**Défi a:**
Veuillez mettre à l'échelle le passage du listing allant de la ligne contenant « The image size is (2000, 1125). » jusqu'à celle contenant « will (x=727, y=409). », incluses, en recopiant toutes ses lignes, consignes comprises. Multipliez par 0,35 chaque coordonnée des réponses, puis arrondissez à l'entier le plus proche, les demis vers le haut, sans toucher aux nombres des consignes.

**Extrait à lire:**

#####

La dernière pelletée a été jetée hier sur les morts de la sinistre flambée du Bazar de la Charité ; les reliques pieuses, les joailleries des mondaines et les débris divers trouvés après la catastrophe viennent d'être dispersés sous le coup du marteau d'ivoire.

Les enchères atteignirent de gros prix, mais l'on peut regretter que tous ces souvenirs d'une heure terrible n'aient pas trouvé dans les de la future église de la rue Jean-Goujon une place plus digne que celle qui leur sera réservée à la vitrine d’un brocanteur ou dans la collection d’un amateur original.

Parmi les acheteurs il y eut beaucoup de barnums macabres.

Les gens du monde manquaient complètement. On signalait des Anglais naturellement, quelques Belges, des Allemands ; mais la haute et basse brocante était largement représentée. Les marchandes à la toilette ne manquaient pas non plus, s’acharnant sur des menus objets qu’elles se disputaient les unes les autres.

On prétendait que Mgr Richard, mû par un sentiment très louable, avait donné l’ordre à un de ses grand vicaires de se rendre à cette vente « après décès » pour tout racheter.

J’ai bien aperçut l’abbé Odelin, mais il est parti après l’adjudication d’un lot de chapelets et de croix que des gens peu discrets lui ont disputés jusqu’à 27 francs.

Les épingles à chapeaux sans valeur intrinsèque sont devenus au prix de 20 francs la -priété d’un amateur, M. Turquet ; quatre épingles d’or, ornées de minuscules brillants, ont atteint le chiffre de 85 francs.

Les montres s’adjugent entre 20 et 30 francs. Trois boucles d’oreilles en diamant, vendues séparément, obtiennent le record des enchères.

Un lot de monnaies d’or et d’argent, formant une somme totale de 173 francs, est acheté 319 francs par un mercanti qui espère de la curiosité des maniaques pour trafiquer de ces pauvres pièces.

Un collier de 140 perles, dont la moitié sont brûlées, noircies, est pris à 240 francs par une de ces marchandes à la toilette qui s’enrichissent en vendant les dépouilles du Mont-de-Piété ou les défroques de la galanterie.

Des débris d’or, des fragments de bagues, de chaînes, de broches, de fermoirs, un tohu-bohu, sans grande valeur apparente, est disputé jusqu’à 529 francs.

Un énorme lingot de plomb torturé, avec des reflets métalliques étranges, trouve un acquéreur à 205 francs.

Cependant que le commissaire-priseur recueille les enchères et rappelle au calme les brocanteurs qui se ruent sur les objets et se les arrachent, je feuillette avec un peu de tremblement dans les doigts des papiers à demi roussis qu’on vient de trouver dans divers porte-monnaie.

Voici le carnet d’une des vendeuses recouvert de peau noire.

#####

**Données fournies:**
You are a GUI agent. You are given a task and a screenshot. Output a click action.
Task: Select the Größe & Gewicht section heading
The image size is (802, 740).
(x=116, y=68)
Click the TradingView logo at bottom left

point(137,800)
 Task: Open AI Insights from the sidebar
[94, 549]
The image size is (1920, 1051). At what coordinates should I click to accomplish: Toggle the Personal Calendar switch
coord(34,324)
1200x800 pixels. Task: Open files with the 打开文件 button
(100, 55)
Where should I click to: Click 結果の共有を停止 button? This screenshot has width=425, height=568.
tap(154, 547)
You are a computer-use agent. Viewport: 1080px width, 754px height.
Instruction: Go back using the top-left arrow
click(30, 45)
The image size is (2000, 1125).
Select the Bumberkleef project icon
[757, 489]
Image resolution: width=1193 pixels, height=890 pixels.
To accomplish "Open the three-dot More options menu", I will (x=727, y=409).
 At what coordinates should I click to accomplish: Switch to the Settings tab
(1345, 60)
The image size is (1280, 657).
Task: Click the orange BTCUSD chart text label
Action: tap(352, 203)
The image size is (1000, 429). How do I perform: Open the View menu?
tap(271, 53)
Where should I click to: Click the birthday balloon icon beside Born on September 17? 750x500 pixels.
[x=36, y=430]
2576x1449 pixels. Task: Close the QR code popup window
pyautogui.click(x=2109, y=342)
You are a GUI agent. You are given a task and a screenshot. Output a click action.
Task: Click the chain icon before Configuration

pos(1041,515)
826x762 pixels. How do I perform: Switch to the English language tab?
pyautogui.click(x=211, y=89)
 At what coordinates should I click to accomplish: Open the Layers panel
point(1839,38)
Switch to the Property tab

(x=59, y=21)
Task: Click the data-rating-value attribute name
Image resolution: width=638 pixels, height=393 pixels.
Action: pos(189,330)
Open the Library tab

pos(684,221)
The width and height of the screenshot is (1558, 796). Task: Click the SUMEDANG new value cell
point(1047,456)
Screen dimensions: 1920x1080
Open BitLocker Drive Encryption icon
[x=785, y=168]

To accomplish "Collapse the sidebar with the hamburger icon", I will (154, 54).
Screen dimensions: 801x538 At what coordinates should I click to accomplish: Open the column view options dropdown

#####

**Défi b:**
Reproduisez le passage de l'article allant de « Des débris d’or, des » jusqu'à « disputé jusqu’à 529 francs. », en substituant « fatras » à « tohu-bohu ».

**Réponse attendue a:**
The image size is (2000, 1125).
Select the Bumberkleef project icon
[265, 171]
Image resolution: width=1193 pixels, height=890 pixels.
To accomplish "Open the three-dot More options menu", I will (x=254, y=143).

**Réponse attendue b:**
Des débris d’or, des fragments de bagues, de chaînes, de broches, de fermoirs, un fatras, sans grande valeur apparente, est disputé jusqu’à 529 francs.